Ma al di là di queste beghe da piccola politica politicante, segnate da un insaziabile personalismo, le elezioni regionali in Lombardia presentano ben altri problemi alla sinistra e ai progressisti. Problemi non risolti da decenni e che riguardano il cuore economicamente propulsivo del nord ma anche l’intera Italia.
Sono quasi tre decenni che il “blocco sociale” in Lombardia ha presieduto alle fortune elettorali del berlusconismo sotto specie di Comunione e liberazione (Formigoni) e poi leghista (Maroni, Fontana).

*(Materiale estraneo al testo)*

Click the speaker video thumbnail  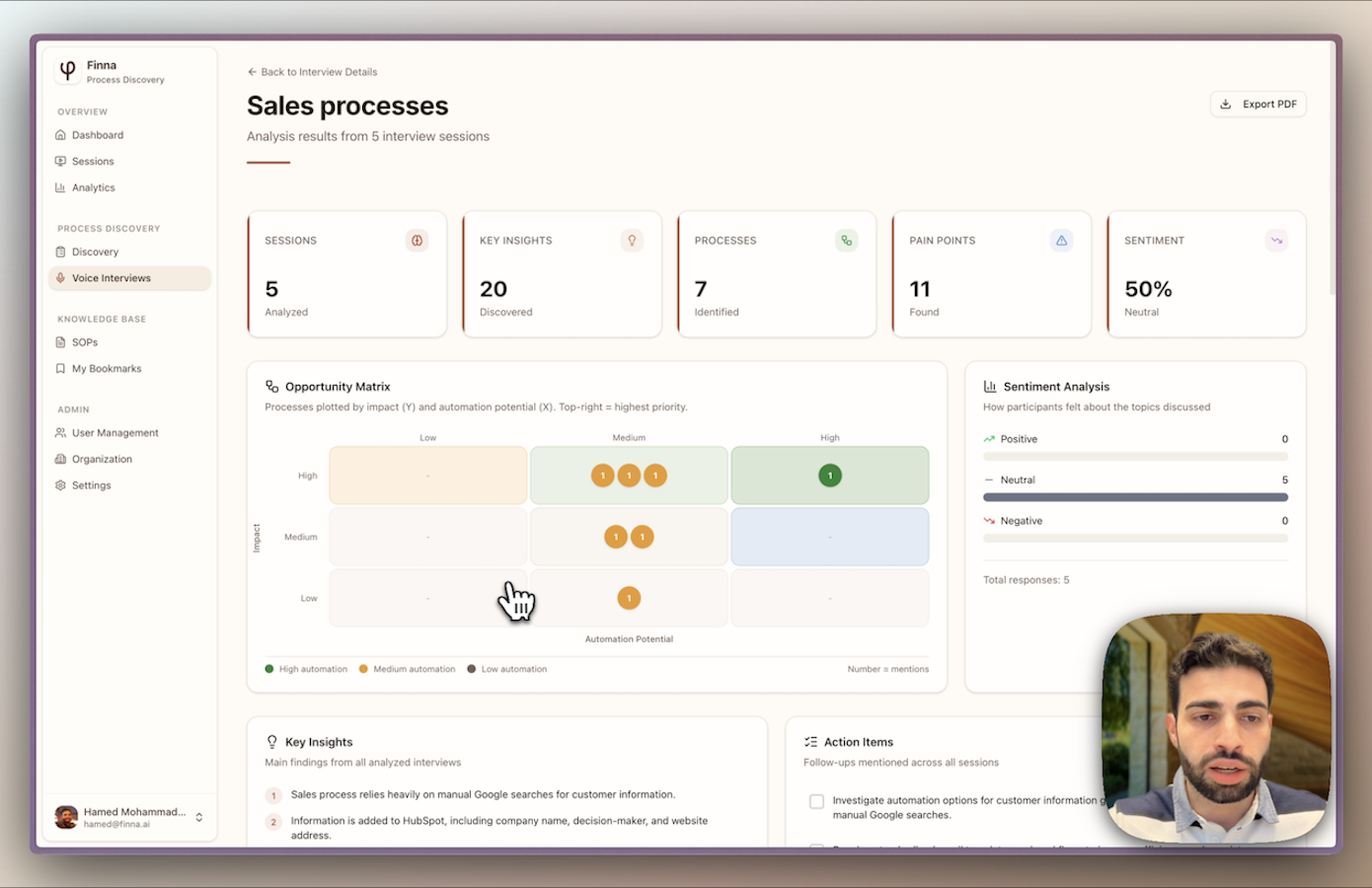pos(1216,728)
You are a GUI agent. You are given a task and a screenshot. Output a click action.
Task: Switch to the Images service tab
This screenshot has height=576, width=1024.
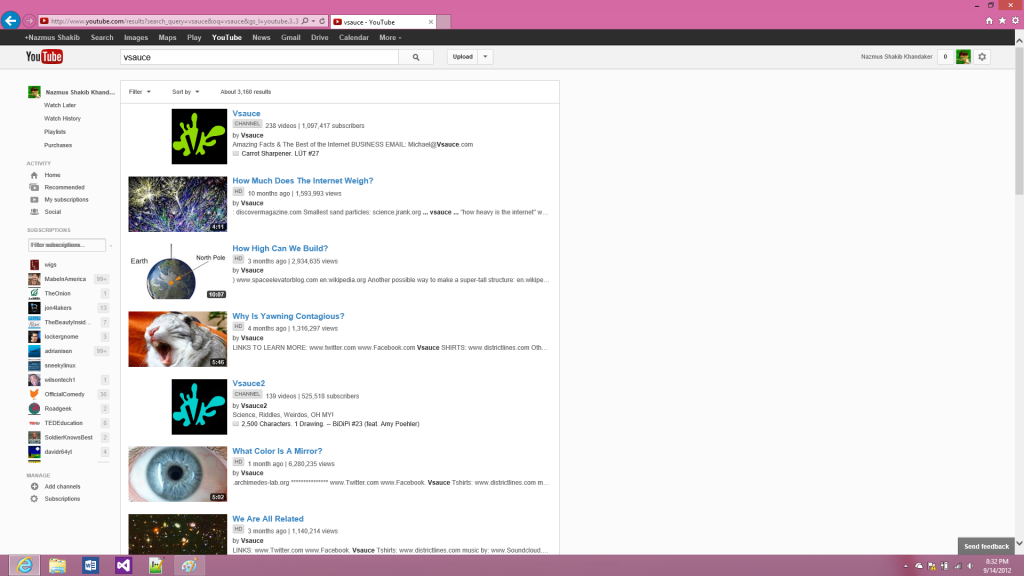coord(136,37)
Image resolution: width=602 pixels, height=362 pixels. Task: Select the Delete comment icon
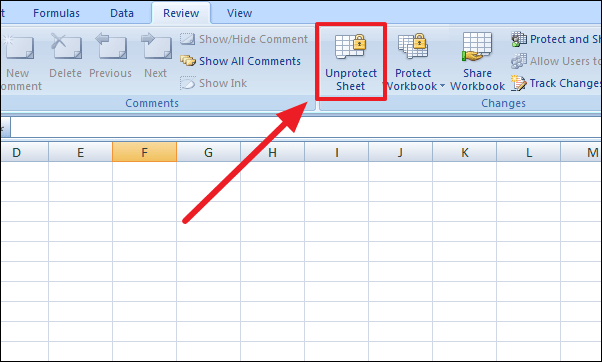pos(66,46)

In tutti questi anni la sinistra e il progressismo nelle sue cangianti espressioni partitiche non sono riusciti a incrinarlo, neanche inseguendolo sul suo terreno liberista. Di questo “blocco sociale” hanno fatto parte anche milioni di operai delle piccole e medie industrie, piccoli e medi imprenditori inseriti con le loro “fabrichette” in un area di sviluppo economico intensivo a trazione tedesca e un bel pezzo di ceto medio e anche popolare abbacinato dal racconto leghista antimeridionalista di “Roma ladrona”, sostitutivo del vecchio antagonismo di classe coltivato in vario modo dalla vecchia sinistra socialista e comunista. Passato senza colpo ferire dal secessionismo di Bossi al nazionalismo di Salvini e ora a quello della Meloni. Un “blocco sociale” rinnovatosi, rispetto a quello precedente a dominanza democristiana, attraverso le trasformazioni dell’economia digitale che ha soppiantato le vecchie concentrazioni operaie delle grandi manifatture fordiste, ma sempre timoroso dei “rossi” e pronto a farsi rappresentare politicamente da quel che passa il convento conservatore nel momento dato.

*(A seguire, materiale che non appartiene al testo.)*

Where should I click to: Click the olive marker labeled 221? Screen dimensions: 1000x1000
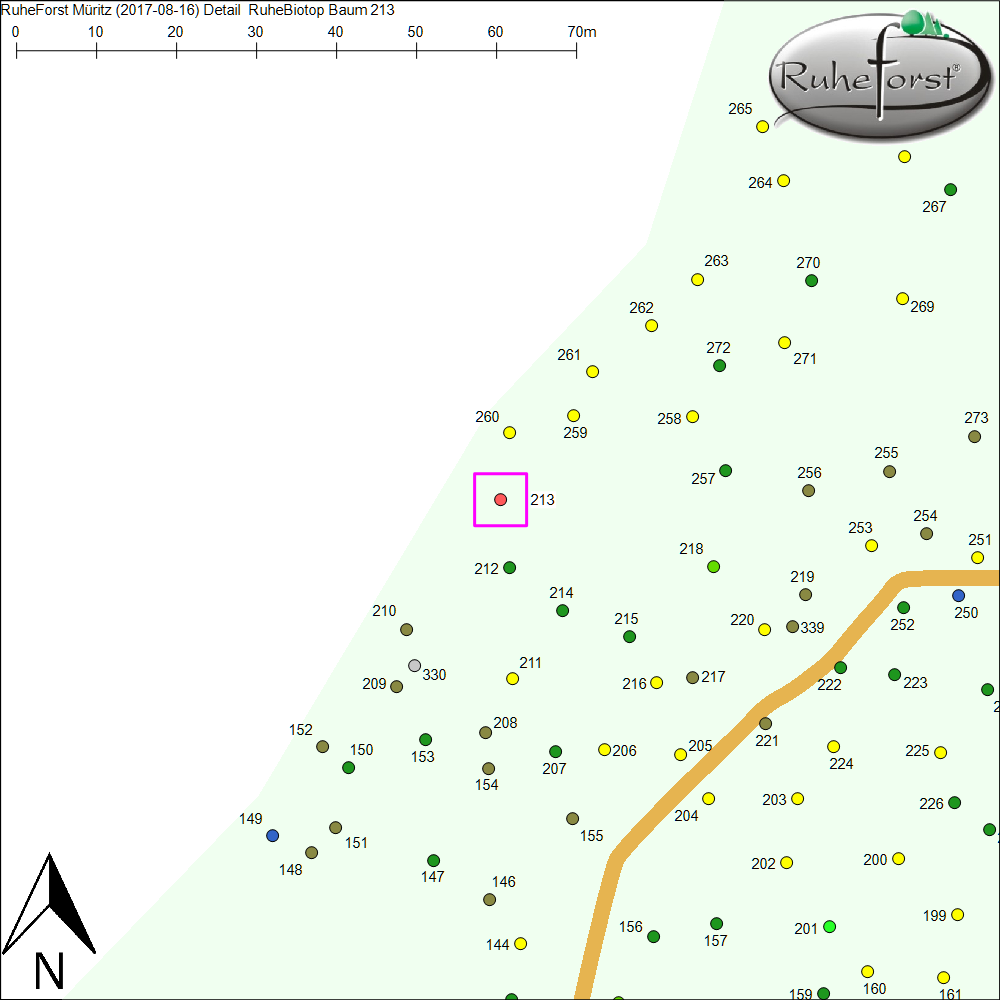766,724
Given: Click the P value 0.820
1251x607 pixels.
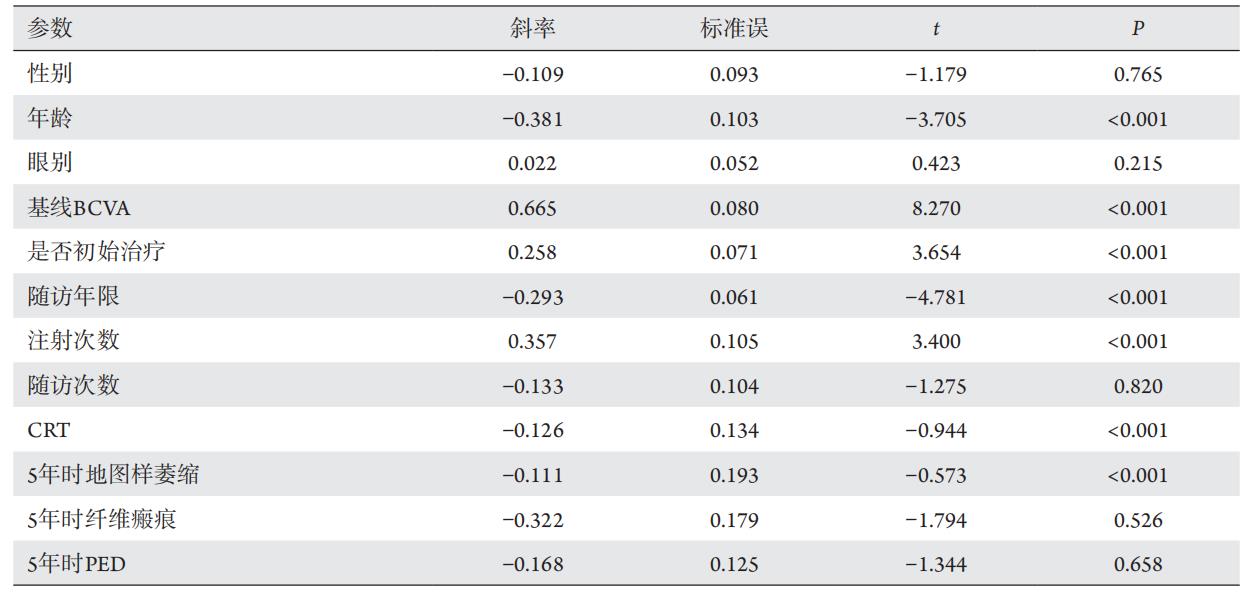Looking at the screenshot, I should click(x=1138, y=386).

Se la sinistra e le forze progressiste vogliono veramente rappresentare una proposta politica alternativa alla destra lombarda, dovrebbero applicarsi a rompere questo “blocco sociale”, a penetrarlo e sgretolarlo. La strada non sarà né breve né agevole, in Lombardia come in Italia.
Come?
Cominciando, come primo passo ma fondamentale, col riacquistare autonomia di analisi, di pensiero e di azione, invece di fare da supporto a candidature di destra come la Moratti. Anche perché quel tanto di popolo che ancora si sente di sinistra e progressista che sta dietro al Pd non la voterebbe.

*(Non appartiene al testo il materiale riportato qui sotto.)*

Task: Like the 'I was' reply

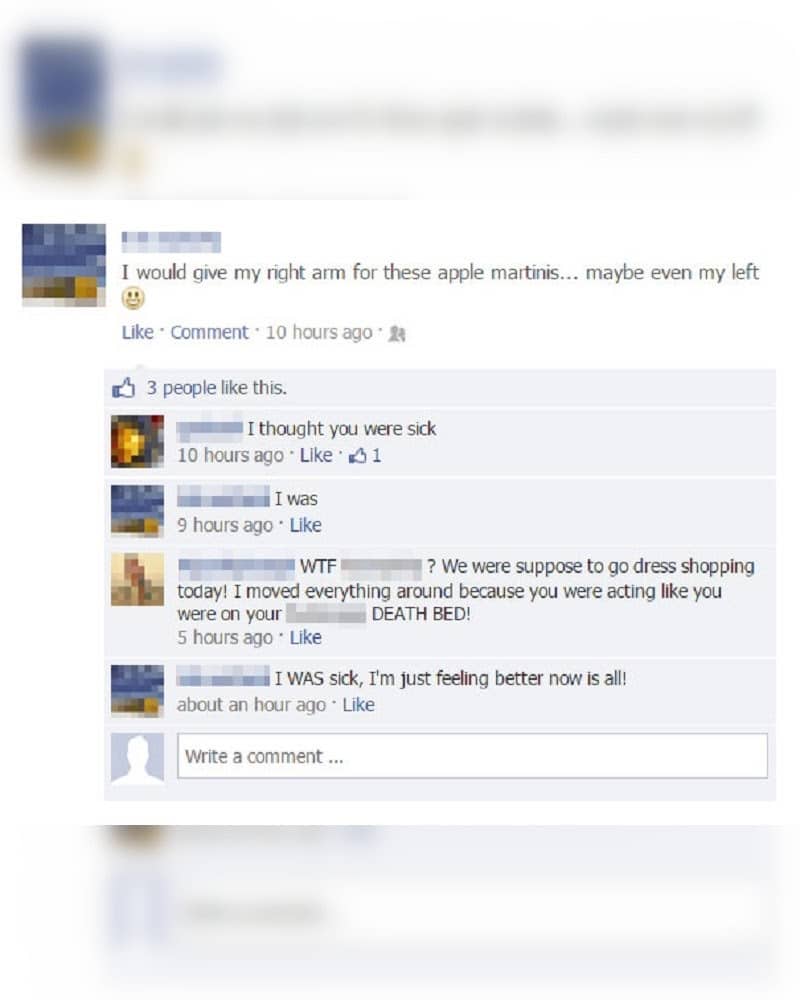Action: point(306,525)
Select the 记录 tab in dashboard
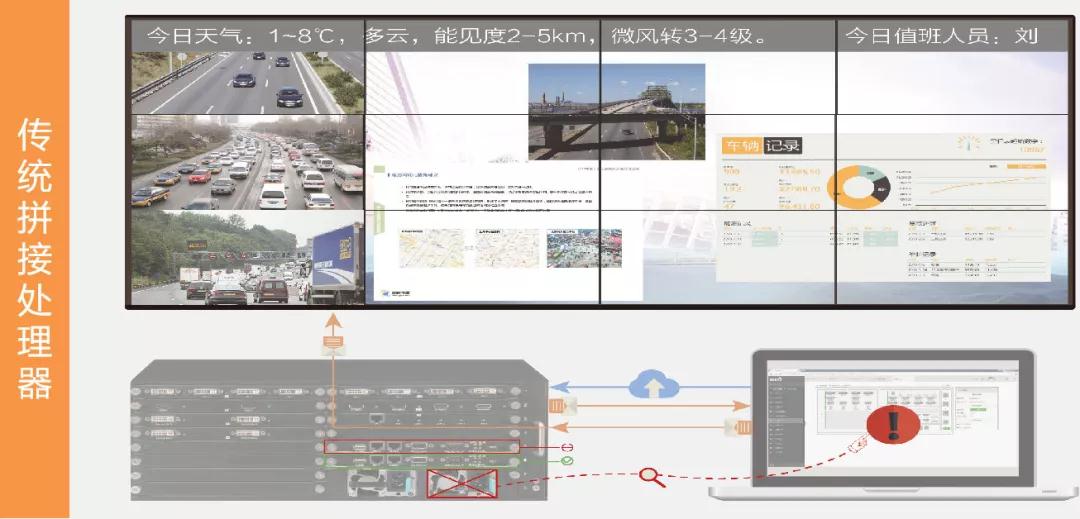1080x519 pixels. tap(782, 146)
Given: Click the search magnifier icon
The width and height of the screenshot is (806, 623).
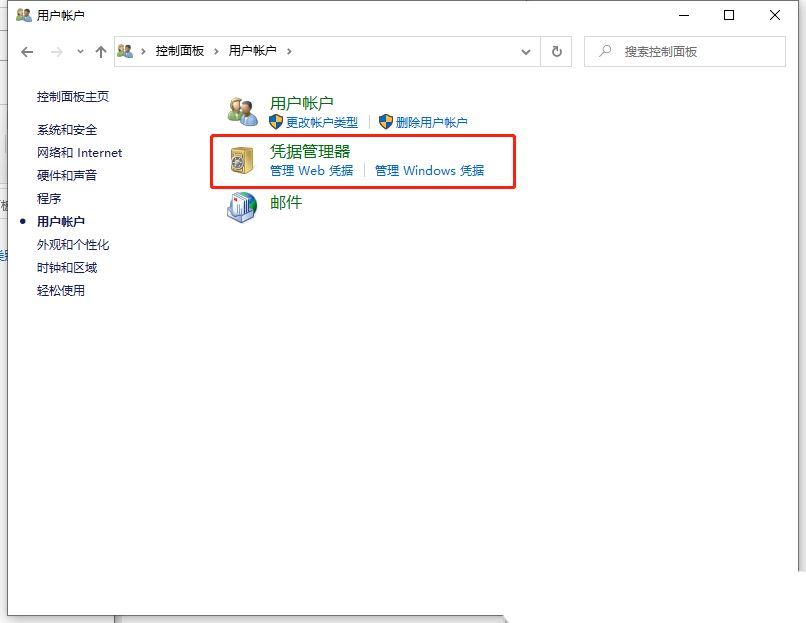Looking at the screenshot, I should 604,51.
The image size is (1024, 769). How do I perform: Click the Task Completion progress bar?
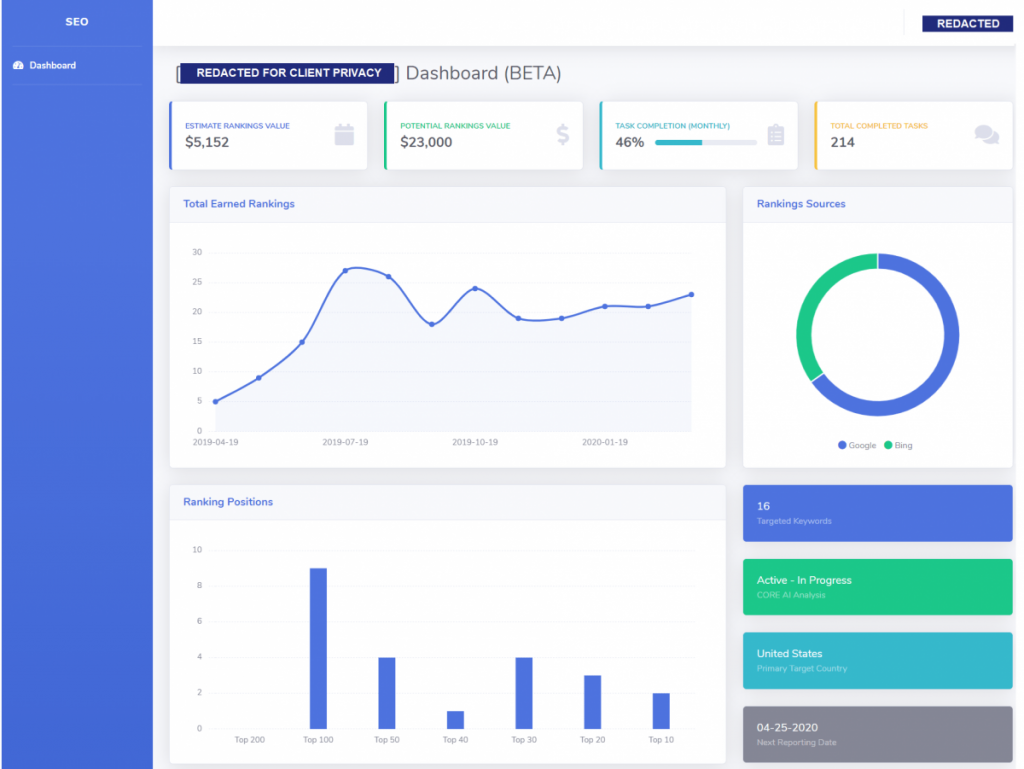tap(705, 142)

È del tutto evidente che essendo le elezioni regionali lombarde a breve scadenza non si tratta di rimandare le scelte che s’impongono oggi a quando un altro “blocco sociale” popolare attorno a un nucleo forte di forze produttive sarà pronto. Ma si tratta di fare le scelte di oggi dentro quell’orizzonte strategico. Il punto di partenza o di ripartenza è talmente arretrato che bisogna mettere nel conto anche una sconfitta. Essa, però, avrà il segno, auspicabilmente unitario, di una chiarezza d’intenti in grado di espandersi e vincere domani.
L’alternativa è continuare a perdere non solo le elezioni ma anche la faccia.